Output range, inclusive: from the line containing "Open the Produtos" to the line containing "Given: Open the issues icon in header". Restate those lines from the data below word for word and only those.

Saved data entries

*** Begin section ***

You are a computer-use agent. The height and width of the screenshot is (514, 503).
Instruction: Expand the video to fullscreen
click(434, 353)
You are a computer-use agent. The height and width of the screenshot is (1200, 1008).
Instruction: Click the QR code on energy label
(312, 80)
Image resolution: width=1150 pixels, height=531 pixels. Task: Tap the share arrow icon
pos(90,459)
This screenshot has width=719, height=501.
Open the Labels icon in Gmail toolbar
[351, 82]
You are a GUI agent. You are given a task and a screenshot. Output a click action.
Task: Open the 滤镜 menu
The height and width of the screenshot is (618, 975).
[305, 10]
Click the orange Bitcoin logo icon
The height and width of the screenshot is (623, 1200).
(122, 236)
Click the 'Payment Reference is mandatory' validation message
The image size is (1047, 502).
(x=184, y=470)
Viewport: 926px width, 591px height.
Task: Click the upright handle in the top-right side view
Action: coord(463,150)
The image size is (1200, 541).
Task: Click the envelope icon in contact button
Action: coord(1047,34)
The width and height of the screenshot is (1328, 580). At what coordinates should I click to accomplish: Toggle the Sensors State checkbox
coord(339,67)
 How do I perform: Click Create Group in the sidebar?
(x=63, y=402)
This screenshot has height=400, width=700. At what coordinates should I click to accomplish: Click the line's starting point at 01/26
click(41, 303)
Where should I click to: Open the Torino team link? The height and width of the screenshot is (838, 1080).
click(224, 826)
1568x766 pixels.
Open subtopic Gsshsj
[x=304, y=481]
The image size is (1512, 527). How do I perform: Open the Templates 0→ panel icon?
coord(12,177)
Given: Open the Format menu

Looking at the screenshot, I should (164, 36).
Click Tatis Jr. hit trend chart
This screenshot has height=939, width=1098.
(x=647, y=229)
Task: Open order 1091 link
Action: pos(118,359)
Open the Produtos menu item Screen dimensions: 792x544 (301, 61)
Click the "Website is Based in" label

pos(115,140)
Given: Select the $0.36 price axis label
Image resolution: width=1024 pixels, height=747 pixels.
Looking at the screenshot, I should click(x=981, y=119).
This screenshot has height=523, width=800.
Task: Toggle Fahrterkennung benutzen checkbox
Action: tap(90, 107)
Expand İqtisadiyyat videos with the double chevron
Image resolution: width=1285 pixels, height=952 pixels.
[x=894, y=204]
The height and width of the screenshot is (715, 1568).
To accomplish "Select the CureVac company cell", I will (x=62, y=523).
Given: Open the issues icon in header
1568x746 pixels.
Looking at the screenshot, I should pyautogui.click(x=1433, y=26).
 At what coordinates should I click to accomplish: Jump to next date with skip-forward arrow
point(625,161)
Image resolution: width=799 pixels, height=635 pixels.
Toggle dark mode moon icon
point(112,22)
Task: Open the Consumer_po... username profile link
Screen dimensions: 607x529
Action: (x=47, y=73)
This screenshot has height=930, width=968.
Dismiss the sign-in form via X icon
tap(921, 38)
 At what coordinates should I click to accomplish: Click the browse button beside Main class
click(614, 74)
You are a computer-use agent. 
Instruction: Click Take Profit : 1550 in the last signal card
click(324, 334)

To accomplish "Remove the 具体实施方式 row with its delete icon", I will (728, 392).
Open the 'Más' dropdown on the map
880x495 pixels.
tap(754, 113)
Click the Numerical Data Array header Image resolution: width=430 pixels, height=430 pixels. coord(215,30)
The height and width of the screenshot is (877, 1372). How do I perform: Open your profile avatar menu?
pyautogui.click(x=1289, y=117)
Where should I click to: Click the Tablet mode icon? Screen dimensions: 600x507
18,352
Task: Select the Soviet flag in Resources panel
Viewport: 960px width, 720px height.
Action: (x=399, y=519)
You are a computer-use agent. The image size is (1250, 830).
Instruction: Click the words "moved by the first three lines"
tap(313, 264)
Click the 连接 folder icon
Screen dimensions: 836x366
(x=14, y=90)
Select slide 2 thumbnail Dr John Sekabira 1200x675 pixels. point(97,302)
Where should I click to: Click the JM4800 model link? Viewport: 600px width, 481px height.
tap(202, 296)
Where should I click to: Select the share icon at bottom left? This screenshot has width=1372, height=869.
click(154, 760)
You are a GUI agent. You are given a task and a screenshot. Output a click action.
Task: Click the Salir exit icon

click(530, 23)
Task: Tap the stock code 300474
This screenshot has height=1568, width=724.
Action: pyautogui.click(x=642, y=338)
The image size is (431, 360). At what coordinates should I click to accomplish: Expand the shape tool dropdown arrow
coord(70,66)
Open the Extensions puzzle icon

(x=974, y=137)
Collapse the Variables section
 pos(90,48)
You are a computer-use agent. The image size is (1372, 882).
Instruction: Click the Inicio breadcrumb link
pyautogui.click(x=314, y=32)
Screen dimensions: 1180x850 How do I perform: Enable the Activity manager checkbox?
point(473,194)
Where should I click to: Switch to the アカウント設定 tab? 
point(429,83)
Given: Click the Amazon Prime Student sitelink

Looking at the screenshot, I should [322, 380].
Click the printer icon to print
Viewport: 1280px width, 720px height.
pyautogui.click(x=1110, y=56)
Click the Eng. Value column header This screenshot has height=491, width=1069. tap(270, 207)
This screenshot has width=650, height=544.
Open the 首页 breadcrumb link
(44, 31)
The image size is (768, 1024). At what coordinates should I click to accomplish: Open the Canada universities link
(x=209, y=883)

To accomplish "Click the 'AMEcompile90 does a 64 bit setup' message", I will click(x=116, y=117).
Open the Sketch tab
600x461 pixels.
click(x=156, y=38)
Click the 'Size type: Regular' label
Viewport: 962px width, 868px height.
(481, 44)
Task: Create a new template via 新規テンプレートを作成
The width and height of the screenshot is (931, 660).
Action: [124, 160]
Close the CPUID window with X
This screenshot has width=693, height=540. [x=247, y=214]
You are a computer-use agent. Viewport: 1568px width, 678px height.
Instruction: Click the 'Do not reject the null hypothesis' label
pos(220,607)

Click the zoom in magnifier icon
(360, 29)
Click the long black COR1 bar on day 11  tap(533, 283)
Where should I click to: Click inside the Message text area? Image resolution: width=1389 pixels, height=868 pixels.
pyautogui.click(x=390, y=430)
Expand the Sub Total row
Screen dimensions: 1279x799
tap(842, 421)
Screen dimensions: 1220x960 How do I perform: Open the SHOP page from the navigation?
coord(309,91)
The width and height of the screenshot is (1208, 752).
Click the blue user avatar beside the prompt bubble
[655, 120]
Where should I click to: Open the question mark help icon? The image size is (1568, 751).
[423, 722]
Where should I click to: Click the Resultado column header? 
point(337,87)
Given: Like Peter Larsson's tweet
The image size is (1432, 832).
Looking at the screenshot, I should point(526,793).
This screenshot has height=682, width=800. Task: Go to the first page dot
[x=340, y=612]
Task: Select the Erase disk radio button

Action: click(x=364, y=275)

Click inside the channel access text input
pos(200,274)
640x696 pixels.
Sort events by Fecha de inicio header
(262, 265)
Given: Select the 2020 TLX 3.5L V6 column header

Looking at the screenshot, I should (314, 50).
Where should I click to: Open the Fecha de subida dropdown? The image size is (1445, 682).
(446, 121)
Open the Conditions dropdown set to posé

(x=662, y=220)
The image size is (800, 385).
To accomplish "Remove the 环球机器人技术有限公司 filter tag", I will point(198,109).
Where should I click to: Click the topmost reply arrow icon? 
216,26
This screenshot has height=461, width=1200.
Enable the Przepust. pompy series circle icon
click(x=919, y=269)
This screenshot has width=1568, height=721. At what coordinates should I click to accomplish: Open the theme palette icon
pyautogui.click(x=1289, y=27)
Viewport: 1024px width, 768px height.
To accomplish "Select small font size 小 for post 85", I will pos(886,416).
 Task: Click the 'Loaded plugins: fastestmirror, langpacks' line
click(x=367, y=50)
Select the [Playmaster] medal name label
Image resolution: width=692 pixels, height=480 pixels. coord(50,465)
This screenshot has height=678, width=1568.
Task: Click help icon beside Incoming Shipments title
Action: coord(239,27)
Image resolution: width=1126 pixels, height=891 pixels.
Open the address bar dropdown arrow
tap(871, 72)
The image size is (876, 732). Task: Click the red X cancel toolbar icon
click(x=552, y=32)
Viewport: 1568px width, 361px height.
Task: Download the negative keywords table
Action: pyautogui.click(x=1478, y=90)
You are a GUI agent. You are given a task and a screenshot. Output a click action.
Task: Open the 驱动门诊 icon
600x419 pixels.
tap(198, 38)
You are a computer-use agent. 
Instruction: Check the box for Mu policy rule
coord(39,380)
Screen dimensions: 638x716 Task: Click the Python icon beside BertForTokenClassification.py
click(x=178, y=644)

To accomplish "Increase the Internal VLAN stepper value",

*** End section ***

## Exercise solution
Open the Produtos menu item Screen dimensions: 792x544 (301, 61)
Click the "Website is Based in" label

pos(115,140)
Given: Select the $0.36 price axis label
Image resolution: width=1024 pixels, height=747 pixels.
Looking at the screenshot, I should click(x=981, y=119).
This screenshot has height=523, width=800.
Task: Toggle Fahrterkennung benutzen checkbox
Action: tap(90, 107)
Expand İqtisadiyyat videos with the double chevron
Image resolution: width=1285 pixels, height=952 pixels.
[x=894, y=204]
The height and width of the screenshot is (715, 1568).
To accomplish "Select the CureVac company cell", I will (x=62, y=523).
Given: Open the issues icon in header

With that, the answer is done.